#!/usr/bin/clisp
(defun f (m)
  (do ((k 0 (1+ k))
       (c 0 n)
       (n 1 (+ c n)))
    ((eql k m)
     (format t "~r" c))))
(f 317)

nikita wrote at 2008-05-26 00:22:

What is the last N for which it can calculate (ack N N), where

(defun ack (m n) (cond ((eql m 0) (+ n 1)) ((eql n 0) (ack (- m 1) 1)) (t (ack (- m 1) (ack m (- n 1))))))

?

Zbr wrote at 2008-05-26 00:51:

I frankly tried 10 and 1 in mind, the former would loop forver as I understood, the latter does not. Likely the answer is somewhere in between, practice showed that 3 works and 4 loops forever (until there is a memory for recursion I think).

Actually I wanted to show all those literal names for huge numbers as "~r" format provides :), pieces of my math knowledge only contains duodecillion. And number of parentesis of course, but I'm starting to like them when write in vim and not clisp command line.

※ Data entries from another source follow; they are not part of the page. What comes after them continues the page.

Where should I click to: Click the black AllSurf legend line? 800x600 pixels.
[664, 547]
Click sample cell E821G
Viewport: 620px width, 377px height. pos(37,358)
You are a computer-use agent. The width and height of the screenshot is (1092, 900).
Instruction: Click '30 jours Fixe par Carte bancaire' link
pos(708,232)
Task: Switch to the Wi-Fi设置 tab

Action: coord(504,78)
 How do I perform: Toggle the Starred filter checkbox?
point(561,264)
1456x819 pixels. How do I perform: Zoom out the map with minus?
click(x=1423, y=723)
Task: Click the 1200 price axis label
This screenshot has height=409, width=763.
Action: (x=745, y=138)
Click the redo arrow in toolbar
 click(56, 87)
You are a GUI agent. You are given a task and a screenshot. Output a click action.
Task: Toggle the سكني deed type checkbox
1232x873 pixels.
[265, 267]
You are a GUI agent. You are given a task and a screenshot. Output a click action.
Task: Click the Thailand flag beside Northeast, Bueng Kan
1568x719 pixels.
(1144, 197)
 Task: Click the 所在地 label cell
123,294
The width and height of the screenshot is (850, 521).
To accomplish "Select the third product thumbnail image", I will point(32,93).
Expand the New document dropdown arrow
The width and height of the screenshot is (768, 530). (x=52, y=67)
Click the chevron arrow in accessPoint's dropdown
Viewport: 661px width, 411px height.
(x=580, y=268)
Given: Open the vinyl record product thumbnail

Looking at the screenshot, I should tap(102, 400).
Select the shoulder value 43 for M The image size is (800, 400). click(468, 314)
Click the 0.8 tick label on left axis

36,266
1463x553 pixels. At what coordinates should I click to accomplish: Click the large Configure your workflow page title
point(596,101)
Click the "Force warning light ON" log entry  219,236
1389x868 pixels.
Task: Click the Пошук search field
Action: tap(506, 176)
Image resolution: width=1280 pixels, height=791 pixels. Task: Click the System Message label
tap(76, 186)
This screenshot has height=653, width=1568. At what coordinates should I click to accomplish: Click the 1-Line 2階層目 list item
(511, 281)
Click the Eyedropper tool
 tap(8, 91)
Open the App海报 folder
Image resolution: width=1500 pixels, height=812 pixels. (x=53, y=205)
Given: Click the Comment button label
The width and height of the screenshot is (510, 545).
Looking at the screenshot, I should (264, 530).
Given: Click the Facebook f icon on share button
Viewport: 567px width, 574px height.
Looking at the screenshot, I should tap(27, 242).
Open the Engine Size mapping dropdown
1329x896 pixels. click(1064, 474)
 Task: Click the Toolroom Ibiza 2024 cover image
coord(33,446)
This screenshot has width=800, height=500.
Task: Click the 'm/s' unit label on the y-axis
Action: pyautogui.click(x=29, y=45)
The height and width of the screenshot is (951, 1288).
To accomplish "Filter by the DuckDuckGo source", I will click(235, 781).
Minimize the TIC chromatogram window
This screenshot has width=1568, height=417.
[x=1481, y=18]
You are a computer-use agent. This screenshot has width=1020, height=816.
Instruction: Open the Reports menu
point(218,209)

nikita wrote at 2008-05-26 01:04:

Not forever, of course. It is just that this function (http://en.wikipedia.org/wiki/Ackermann_function) grows very very fast.

Zbr wrote at 2008-05-26 01:23:

Yep, 'forever' in terms that I cancelled both mind and computer execution :) When I tried 10 in mind I stopped somewhat in the middle of the second 'big' recursion invocation (i.e. which drops to the latest condition being evaluated), I did not calculate values, but instead stepped instructions one after another with loops, that was already not cool, since I thought originally that there is a limit below which function will collapse and it is that limit you asked for. Wikipedia shows that there is no such a limit at all and function just grows rapidly.

Thanks for the link, I will read it for interest.